Jakiś czas temu napisałam humorystyczne ogłoszenie dla Nikusia w moim wątku, wklejam je tutaj na dobry początek, żeby nie było smutno:
Nieśmiały kocurek o wdzięcznym imieniu Dzikuś w wieku bliżej nieokreślonym szuka kochających i odpowiedzialnych opiekunów. Dzikuś jest zupełnie niekłopotliwym kotkiem, zapewne nawet nie odnotujecie Państwo faktu jego pojawienia się w domu. Ważne jest aby przygotować dla niego stale dostępną szafę i początkowo ustawić w pobliżu szafy miski z wodą i jedzeniem oraz kuwetę. Z biegiem czasu odległość kuwety i misek od szafy można stopniowo zwiększać. Po pół roku miski można ustawić w kuchni, a kuwetę w łazience. Kot będzie bez problemu nocą z nich korzystał

Wasz zaprzyjaźniony weterynarz nie określi wieku Dzikusia po zębach, bo Dzikuś już nie ma. Oznacza to, że w przyszłości nie będziecie musieli Państwo usuwać zębów Dzikusia, co jest moim zdaniem argumentem za jego adopcją - tyle kłopotów z głowy! Muszę także nadmienić, że Dzikuś ma szmery w sercu.
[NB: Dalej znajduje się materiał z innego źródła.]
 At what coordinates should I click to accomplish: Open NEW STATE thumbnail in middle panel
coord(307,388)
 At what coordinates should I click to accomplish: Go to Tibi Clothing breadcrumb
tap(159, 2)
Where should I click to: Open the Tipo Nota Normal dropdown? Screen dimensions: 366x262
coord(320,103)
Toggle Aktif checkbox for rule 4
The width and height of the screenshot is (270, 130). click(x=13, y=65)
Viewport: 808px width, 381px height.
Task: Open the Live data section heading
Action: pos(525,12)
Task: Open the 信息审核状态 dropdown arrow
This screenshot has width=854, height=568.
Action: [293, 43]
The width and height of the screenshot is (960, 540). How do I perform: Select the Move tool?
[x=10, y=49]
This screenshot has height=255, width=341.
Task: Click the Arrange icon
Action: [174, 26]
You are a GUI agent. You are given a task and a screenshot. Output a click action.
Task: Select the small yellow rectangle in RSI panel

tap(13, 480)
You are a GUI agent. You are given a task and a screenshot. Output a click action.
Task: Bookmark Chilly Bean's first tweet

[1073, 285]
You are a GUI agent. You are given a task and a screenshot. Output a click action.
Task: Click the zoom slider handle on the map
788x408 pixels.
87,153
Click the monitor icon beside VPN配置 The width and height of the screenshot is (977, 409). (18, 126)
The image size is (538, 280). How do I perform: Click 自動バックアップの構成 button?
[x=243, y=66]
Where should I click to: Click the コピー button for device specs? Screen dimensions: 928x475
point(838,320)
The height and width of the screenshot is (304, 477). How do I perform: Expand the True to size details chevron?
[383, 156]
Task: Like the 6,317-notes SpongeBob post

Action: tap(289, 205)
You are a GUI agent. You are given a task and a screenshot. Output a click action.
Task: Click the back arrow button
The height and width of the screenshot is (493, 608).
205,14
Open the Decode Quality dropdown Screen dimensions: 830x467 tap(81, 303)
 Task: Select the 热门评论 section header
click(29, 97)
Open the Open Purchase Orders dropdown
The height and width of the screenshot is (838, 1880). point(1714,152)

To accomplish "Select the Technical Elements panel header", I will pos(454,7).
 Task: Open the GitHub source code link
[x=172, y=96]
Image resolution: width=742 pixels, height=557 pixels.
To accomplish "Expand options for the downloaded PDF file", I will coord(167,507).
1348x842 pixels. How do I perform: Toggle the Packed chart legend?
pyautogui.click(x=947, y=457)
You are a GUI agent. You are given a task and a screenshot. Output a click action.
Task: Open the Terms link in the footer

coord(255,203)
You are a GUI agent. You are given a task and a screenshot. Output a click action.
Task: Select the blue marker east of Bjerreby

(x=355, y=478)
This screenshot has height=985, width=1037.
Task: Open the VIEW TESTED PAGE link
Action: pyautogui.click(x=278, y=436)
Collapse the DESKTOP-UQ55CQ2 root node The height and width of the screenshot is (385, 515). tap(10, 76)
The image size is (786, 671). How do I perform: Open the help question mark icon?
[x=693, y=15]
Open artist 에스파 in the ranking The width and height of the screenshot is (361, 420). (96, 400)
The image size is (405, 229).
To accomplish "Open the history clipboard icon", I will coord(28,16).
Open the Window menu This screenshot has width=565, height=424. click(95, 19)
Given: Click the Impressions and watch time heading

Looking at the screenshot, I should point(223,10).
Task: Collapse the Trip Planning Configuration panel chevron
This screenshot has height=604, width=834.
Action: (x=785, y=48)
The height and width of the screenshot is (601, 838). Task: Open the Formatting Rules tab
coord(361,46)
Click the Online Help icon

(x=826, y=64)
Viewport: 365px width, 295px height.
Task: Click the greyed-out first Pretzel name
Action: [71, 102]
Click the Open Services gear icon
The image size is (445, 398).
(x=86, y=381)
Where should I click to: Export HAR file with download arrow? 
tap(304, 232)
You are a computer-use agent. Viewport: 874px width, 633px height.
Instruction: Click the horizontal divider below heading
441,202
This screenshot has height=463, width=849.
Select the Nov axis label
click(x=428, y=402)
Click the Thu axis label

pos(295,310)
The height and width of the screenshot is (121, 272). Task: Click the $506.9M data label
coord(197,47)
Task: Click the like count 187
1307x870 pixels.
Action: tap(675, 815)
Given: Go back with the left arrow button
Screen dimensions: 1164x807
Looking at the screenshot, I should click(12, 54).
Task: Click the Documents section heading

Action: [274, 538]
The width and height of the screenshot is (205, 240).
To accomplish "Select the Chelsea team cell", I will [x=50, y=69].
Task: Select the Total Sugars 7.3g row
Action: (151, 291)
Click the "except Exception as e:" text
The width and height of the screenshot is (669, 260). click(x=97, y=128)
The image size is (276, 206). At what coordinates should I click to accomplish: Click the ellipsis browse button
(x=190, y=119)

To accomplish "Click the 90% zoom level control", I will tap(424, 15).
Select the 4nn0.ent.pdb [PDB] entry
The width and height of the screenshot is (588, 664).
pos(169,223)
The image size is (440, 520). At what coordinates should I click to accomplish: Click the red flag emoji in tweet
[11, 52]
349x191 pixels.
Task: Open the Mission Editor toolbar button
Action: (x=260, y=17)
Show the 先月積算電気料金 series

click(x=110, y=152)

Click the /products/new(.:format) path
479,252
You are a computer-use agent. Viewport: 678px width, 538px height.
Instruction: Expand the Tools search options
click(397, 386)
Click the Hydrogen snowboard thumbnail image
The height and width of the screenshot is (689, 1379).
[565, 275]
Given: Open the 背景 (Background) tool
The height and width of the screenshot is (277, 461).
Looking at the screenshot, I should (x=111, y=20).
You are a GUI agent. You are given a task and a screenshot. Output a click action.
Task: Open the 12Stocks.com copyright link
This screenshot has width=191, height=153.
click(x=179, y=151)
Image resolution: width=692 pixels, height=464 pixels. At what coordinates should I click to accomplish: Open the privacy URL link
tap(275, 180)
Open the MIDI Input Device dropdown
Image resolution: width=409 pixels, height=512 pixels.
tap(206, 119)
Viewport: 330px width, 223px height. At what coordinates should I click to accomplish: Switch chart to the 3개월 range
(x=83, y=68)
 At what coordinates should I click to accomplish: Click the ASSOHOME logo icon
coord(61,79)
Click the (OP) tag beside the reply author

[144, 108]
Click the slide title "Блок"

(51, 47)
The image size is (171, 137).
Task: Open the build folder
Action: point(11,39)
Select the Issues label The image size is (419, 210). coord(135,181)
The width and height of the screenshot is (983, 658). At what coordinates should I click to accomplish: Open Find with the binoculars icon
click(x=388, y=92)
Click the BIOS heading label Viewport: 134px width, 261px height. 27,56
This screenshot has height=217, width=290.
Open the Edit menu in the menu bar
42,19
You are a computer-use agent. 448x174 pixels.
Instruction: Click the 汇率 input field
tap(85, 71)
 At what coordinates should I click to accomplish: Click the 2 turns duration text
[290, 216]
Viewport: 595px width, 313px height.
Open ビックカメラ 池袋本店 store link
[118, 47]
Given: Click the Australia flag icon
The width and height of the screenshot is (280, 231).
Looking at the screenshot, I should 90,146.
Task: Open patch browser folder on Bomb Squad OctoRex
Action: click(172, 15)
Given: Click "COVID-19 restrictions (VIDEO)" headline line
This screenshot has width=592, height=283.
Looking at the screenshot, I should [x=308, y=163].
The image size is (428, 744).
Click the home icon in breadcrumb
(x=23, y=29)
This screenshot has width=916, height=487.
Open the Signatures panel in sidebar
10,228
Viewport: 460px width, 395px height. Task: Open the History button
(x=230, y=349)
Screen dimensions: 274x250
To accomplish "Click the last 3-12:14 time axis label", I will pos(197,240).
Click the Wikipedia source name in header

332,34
Kardiolog robił zdjęcie RTG i mówi, że wszystko jest w porządku, szmery są prawdopodobnie tylko czynnościowe, to się zdarza u kotów. Jednak muszę o tym wspomnieć, ponieważ gdyby Dzikuś zaczął nagle dyszeć i wywalać siny język, to trzeba natychmiast jechać z nim do lekarza! Może się okazać, że szmery jednak nie były czynnościowe.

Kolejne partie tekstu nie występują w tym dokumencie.